Assignment — In full and without alteration, reproduce every record.

:: Dataset entries ::

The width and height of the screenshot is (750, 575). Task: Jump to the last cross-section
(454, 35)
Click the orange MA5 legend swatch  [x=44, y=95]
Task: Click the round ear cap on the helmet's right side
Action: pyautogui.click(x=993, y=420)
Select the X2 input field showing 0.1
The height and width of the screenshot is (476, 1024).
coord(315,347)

:::

Solved exercise —
The width and height of the screenshot is (750, 575). Task: Jump to the last cross-section
(454, 35)
Click the orange MA5 legend swatch  [x=44, y=95]
Task: Click the round ear cap on the helmet's right side
Action: pyautogui.click(x=993, y=420)
Select the X2 input field showing 0.1
The height and width of the screenshot is (476, 1024).
coord(315,347)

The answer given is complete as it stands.